The Hanuman Temple is on the western extreme of a high rectangular enclosure with entrance on the south and north. The temple ceiling is undecorated and lime plastered. The Shiva temple is also built on a soft platform. Its entrance is a recessed arch with faint cusps and a rectangular opening to the north.

It is said that Albairuni also spent some time at Katas to learn Sanskrit in a University of Languages which then existed in Katas. During his stay at Katas and Nandna Fort Albairuni wrote his famous “Kitabul-Hind” which depicts the religion, scientific knowledge and social customs of Hindus in the region at that time. A prominent scholar Panikar states that this book is a study of foreign civilization and culture which not only touches the peak of Muslim scholarship but also due to its impartial analysis ranked as a highly literary composition. Besides learning Sanskrit in Katas Al-bairuni during his stay also performed various geographical experiments and eventually succeeded in discovering the radius of the earth.

Katas is also held sacred by other faiths. Paras Nath Jogi breathed his last here. Jagat Guru Nanakji also visited Katas and set his foot here on the first day of Vaisakh. The place came to be known as Nank Nawas. It has been a favourite abode for contemplation / meditation by groups of mystics, ascetics and Jogis.

According to a local writer, in Gandhara age and prior to that as well, scholars from Sri Lanka, Thailand and Burma visited the then Katksha University. In prehistoric era ca 300 BCE Kataksha had world famous School of Scholastics (university). The university had academies in Maths, Astronomy, Algebra, Sanskrit, Music, Dancing, Arts and Politics. The school attracted knowledge seekers not only from ancient India but also from countries such as Babel, Nineveh, Greece, Japan, Tibet and China. According to some writers, even Pharaohs of Egypt also visited the academies of Katas to learn the art of wisdom, politics and governance. The scholastic importance of Katas can be gauged from the fact that all ancient scriptures like Rig Veda, Mahabharata, Ramayana and Upanishads derived inspirations from a single source, Katas.

There is another reference to Katas by the famous Chinese traveler Hiuen Tsang who visited the area around 630 AD. The kingdom lasted over a period of ca 3500 years, he wrote. On the west was Indus River, in the south a huge 200 ft high Stupa from the time of Ashoka and here were also 10 interconnected clean water ponds with fish.

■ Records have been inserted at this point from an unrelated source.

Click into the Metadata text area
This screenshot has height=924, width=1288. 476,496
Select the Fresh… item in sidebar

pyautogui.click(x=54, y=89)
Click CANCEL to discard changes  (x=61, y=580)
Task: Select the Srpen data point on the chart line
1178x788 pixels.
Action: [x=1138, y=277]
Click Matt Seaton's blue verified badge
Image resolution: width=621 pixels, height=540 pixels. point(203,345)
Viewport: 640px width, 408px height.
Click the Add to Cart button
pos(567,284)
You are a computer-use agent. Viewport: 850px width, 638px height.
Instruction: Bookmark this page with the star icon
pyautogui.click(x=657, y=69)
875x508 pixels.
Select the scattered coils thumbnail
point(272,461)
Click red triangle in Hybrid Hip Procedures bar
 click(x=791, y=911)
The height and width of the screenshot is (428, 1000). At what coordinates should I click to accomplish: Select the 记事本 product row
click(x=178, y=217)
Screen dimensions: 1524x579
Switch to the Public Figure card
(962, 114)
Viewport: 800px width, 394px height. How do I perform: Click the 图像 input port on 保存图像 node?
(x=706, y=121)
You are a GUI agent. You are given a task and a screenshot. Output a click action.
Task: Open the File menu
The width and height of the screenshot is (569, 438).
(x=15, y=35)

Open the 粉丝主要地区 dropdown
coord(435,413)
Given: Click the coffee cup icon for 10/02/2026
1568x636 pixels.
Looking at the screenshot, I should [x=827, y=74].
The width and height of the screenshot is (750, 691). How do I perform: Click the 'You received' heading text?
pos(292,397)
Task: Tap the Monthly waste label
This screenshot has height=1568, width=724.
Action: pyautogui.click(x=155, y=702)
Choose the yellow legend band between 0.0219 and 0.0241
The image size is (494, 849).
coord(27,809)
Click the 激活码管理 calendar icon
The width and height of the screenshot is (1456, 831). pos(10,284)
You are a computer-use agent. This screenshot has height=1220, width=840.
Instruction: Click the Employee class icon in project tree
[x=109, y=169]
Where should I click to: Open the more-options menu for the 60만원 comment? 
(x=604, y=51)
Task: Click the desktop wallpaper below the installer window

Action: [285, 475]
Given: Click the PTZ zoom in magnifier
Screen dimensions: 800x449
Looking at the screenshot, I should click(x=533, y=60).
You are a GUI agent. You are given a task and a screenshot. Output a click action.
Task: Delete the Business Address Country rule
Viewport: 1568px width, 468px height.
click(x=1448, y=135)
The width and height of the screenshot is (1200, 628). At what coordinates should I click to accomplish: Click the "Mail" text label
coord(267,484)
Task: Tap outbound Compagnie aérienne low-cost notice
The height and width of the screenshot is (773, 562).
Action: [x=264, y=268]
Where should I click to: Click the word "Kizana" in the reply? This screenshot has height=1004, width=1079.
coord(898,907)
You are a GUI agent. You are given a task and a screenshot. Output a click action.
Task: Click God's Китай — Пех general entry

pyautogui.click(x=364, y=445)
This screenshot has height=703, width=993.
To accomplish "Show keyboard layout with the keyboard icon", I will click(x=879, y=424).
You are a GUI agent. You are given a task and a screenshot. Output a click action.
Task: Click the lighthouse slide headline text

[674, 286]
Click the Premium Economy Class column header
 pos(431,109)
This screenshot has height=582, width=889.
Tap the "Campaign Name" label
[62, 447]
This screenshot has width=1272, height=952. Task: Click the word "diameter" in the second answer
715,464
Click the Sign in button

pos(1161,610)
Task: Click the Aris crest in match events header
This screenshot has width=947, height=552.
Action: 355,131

There were plenty of fruit tress whose shadows were reflected in clean waters.

Hieun Tsang also mentions a place where the young girls semi nude (Dev-dasis) gathered for worship whose manners and looks were akin to Buddhists except that they were in white when dressed and also had black tied hair like Buddhists.

Dr. Stein who visited the area in 1889 felt the Chinese traveler Hieun Tsang loved the place where stands today the famous Katas temple. His letter of accounts were published in the 4th Volume of Voyage Orientale Generale in 1890 in which he also mentioned that there was a hill named Mortee where idols and scripted stone arcs were found but later on were used in the construction of temples along the bridge on Choa Saidan Shah.